To investigate how functional connectivity related to memory for facial expressions was affected by aging, we analyzed the functional connectivity of HC, which is related to association memory (for review, see Diana, Yonelinas, & Ranganath, 2007; Eichenbaum, Yonelinas, & Ranganath, 2007; Davachi, 2006), with left OFC, right pSTS, and FFA as seed regions in each age group. These seeds were decided by results in the functional localizer task, in which regions related to the processing of faces and facial expressions were identified. In the functional connectivity analysis, we employed a generalized form of context-dependent psychophysiological interaction (gPPI; McLaren, Ries, Xu, & Johnson, 2012). Before preparing the gPPI analysis, four encoding runs were collapsed into one run, and trial-related regressors of six conditions, which were decided by facial expression (Happy, Neutral, and Angry) and subsequent memory performance during retrieval (Hit and Miss), were remodeled by convolving onset vectors with a canonical HRF in the context of the GLM. The onset timing, when each stimulus was presented, was set as an event with a duration of 0 sec. The NR condition was also applied to this model as a regressor. Six parameters reflecting head motion in each participant were included in this model as confounding factors.

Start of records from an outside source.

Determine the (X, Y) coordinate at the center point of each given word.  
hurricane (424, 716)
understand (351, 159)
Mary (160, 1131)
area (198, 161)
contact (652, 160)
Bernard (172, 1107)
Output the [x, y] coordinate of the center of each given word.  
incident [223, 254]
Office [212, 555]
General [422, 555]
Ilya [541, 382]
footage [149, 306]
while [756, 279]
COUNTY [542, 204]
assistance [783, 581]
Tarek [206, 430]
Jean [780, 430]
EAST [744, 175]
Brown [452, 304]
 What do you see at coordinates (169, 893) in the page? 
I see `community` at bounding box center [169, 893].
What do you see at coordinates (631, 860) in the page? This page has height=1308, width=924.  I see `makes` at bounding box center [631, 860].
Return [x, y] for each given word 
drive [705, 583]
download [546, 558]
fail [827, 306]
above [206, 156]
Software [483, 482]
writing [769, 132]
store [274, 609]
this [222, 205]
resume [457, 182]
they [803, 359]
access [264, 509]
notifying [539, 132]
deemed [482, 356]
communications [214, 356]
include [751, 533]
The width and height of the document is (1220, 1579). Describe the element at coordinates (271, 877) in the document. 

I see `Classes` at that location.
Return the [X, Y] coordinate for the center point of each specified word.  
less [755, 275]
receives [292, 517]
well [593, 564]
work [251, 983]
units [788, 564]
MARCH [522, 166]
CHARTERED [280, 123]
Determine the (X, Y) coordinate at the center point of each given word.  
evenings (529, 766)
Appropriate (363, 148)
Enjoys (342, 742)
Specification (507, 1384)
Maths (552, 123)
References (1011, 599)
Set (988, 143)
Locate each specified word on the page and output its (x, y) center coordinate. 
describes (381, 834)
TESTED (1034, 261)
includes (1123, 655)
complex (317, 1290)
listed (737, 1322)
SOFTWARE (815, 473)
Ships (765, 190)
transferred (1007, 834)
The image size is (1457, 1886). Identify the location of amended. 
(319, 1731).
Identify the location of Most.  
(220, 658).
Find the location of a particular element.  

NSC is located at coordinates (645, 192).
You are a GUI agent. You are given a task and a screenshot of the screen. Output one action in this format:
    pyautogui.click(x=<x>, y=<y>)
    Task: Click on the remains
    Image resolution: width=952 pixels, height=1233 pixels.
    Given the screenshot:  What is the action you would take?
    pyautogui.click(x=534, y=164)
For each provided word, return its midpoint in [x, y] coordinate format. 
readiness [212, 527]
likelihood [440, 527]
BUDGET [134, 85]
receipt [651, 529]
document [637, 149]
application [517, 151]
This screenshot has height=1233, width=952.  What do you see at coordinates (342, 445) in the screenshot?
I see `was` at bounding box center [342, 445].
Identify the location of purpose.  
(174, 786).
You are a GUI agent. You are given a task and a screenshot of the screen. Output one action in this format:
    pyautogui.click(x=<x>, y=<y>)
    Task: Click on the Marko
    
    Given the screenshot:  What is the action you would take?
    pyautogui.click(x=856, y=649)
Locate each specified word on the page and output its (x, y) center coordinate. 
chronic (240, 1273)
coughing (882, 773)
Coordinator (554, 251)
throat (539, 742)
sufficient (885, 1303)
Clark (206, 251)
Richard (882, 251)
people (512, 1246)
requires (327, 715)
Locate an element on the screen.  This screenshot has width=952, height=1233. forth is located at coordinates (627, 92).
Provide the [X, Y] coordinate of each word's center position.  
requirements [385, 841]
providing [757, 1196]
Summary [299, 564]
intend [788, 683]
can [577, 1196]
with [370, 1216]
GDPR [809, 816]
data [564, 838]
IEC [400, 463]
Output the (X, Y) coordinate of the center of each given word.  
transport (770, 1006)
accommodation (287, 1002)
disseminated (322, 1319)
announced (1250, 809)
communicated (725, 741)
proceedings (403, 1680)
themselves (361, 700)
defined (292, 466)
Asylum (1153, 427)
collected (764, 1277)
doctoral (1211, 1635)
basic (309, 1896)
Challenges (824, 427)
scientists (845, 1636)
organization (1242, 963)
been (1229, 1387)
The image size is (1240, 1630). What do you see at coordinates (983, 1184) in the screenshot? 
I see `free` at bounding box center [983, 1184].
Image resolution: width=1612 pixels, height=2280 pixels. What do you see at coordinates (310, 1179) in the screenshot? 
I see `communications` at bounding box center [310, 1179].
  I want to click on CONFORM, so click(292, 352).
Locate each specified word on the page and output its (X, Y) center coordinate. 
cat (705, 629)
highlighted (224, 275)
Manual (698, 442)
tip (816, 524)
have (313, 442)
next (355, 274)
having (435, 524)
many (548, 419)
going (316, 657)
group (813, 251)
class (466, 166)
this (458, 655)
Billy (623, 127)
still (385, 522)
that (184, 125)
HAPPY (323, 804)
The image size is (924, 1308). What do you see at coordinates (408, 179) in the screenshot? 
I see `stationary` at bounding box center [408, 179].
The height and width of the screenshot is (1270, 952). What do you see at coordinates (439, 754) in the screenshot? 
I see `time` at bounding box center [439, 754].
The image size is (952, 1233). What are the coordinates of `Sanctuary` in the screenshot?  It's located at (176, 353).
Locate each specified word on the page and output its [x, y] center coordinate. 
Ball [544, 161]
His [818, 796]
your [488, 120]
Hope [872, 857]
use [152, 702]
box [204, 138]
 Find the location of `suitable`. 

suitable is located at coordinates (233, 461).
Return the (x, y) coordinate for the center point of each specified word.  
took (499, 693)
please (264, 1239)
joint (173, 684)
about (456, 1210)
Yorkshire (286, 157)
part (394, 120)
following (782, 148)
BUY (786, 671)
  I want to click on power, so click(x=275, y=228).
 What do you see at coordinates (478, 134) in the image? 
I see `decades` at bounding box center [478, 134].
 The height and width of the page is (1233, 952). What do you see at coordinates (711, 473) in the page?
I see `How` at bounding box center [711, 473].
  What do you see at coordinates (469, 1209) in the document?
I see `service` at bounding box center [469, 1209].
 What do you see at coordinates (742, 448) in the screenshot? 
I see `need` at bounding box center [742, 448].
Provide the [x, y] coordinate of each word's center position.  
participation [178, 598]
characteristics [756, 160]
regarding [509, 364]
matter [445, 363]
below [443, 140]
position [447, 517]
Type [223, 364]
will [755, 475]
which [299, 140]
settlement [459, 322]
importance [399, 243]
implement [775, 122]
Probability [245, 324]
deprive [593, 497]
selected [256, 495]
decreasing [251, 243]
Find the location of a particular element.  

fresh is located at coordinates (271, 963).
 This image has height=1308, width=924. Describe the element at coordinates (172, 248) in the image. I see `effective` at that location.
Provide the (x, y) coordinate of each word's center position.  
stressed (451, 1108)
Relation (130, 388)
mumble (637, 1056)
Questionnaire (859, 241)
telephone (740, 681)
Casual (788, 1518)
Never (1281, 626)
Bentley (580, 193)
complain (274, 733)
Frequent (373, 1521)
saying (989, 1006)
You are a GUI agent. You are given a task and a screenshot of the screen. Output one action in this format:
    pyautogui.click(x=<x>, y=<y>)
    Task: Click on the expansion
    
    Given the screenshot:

Regions showing significant activation in the ROI analysis of the functional localizer task were defined as seed regions. Seed regions in OFC, right pSTS, and right FFA were set as a VOI sphere with a 6-mm radius at the center of the peak voxel in the functional localizer task. However, the seed VOIs in the left OFC were not significantly extracted from data of one young adult and one older adult. Thus, the functional connectivity analysis of the left OFC seed was conducted with fMRI data from 26 young and 27 older adults.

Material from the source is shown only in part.